===== DOCUMENT EXTRACT =====

The 2013 flu epidemic is the worst seasonal flu outbreak in 10 years, according to the CDC - so how are researchers, doctors, and even insurance companies tracking the spread of the disease around the country? Social Media and Google. Johns Hopkins University released the successful results of a project to track flu symptoms via Twitter January 28, 2013 - and a recent statement by Aetna CEO Mark Bertolini reveals that the insurance giant uses Google Flu Trends to track the flu. Flu season will never be the same.
Flu symptoms and Twitter
The biggest problem with using social media to track the spread of the flu, according to researchers at Johns Hopkins University, is that there's a lot of flu-related chatter to sift through. According to the University's press release,
“When you look at Twitter posts, you can see people talking about being afraid of catching the flu or asking friends if they should get a flu shot or mentioning a public figure who seems to be ill,” said Mark Dredze, an assistant research professor in the Department of Computer Science who uses tweets to monitor public health trends. “But posts like this don’t measure how many people have actually contracted the flu. We wanted to separate hype about the flu from messages from people who truly become ill.”
Google Flu Trends
Google's flu trends map has been around since the 2009 H1N1 pandemic, and is getting better at tracking the spread of the flu every year. This fact has not gone unnoticed by those in the health industry, who bear the majority of the costs of a bad flu season. Aetna CEO Mark Bertolini admitted that he keeps an eye on the flu trends map, and it's likely that he's not alone - Google's map gets better at tracking the spread of disease with each update of the algorithm.
Data mining and flu symptoms
So, how do computers sift out the chatter from the genuine flu information? They use a process called data mining, which is becoming more sophisticated all the time. A computer program can analyze huge amounts of data, comparing each piece of information against specified criteria, and return a set of results based on the information you're looking for.
Computers and health
With today's machine learning technology, the algorithm that tells researchers how severe this year's flu season is will get better at analyzing the data with every set of data. Don't worry about privacy - all personal information is removed from the Tweets; the researchers aren't tracking your symptoms personally.

===== EXTRACTED MATERIAL =====

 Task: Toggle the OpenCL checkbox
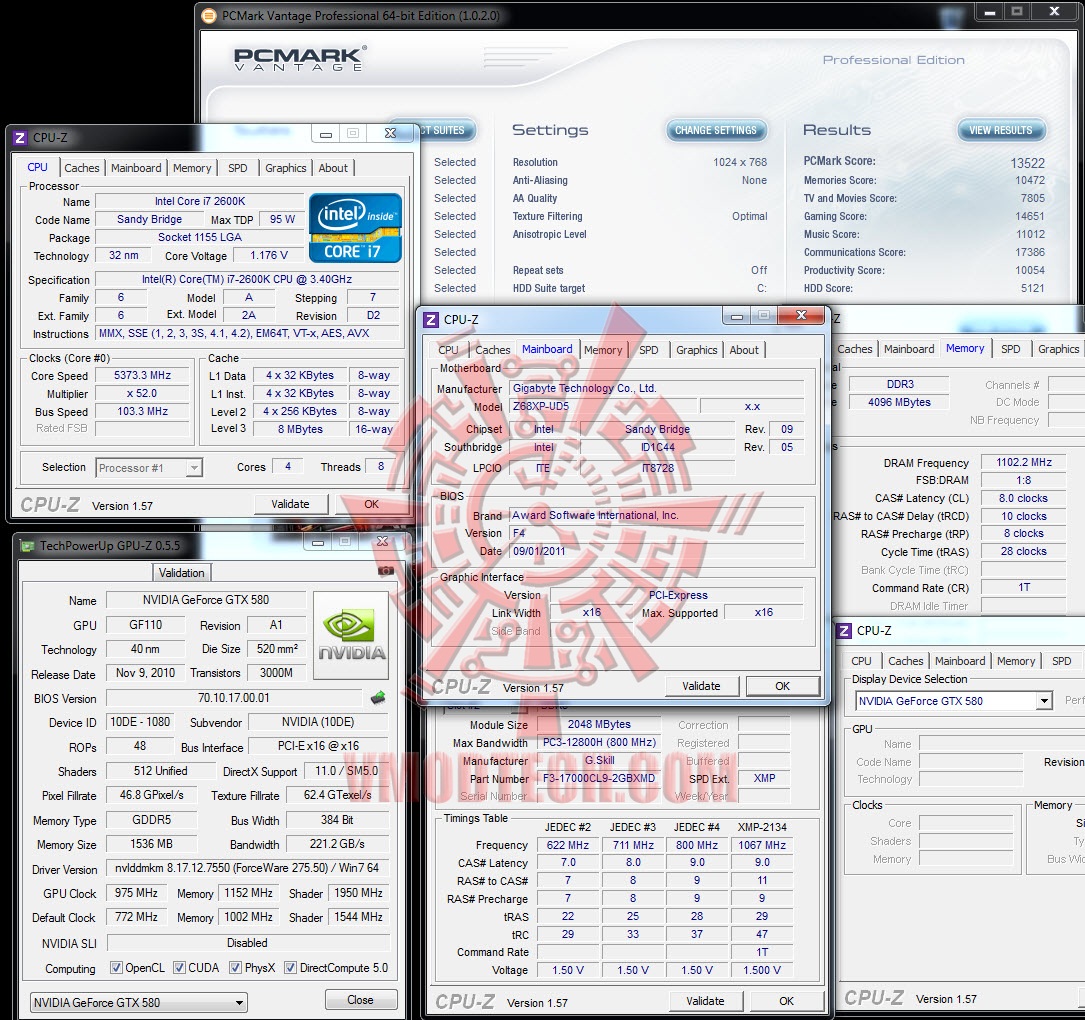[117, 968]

=====
===== EXTRACTED MATERIAL =====

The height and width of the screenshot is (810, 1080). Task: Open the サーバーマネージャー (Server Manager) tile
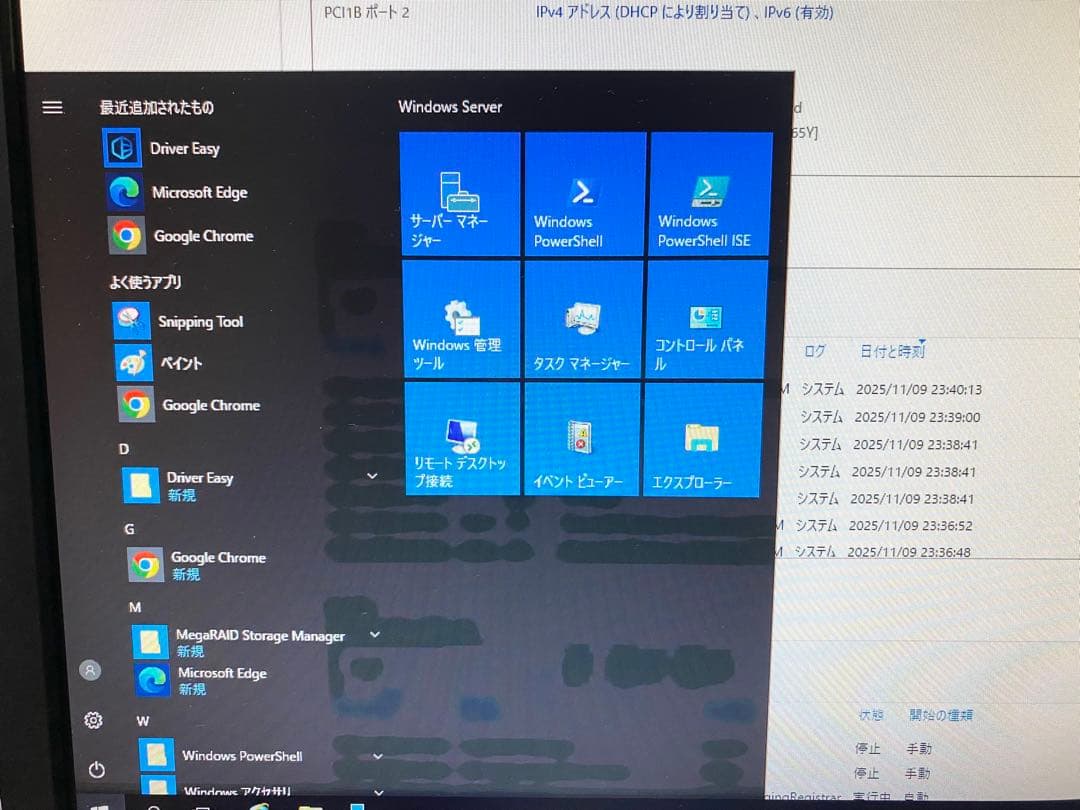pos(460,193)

=====

ASSIGNMENT 1
Retype the part of the flu-tracking article starting at "Data mining and" and ending at "you're looking for.".
ASSIGNMENT 2
In the flu-tracking article, why did the Johns Hopkins researchers want to separate flu hype on Twitter from messages posted by people who were truly ill?

TASK RESPONSE 1
Data mining and flu symptoms
So, how do computers sift out the chatter from the genuine flu information? They use a process called data mining, which is becoming more sophisticated all the time. A computer program can analyze huge amounts of data, comparing each piece of information against specified criteria, and return a set of results based on the information you're looking for.

TASK RESPONSE 2
Some posts show people afraid of catching the flu, asking friends about flu shots, or mentioning a public figure who seems ill. Posts like these don't measure how many people have actually contracted the flu.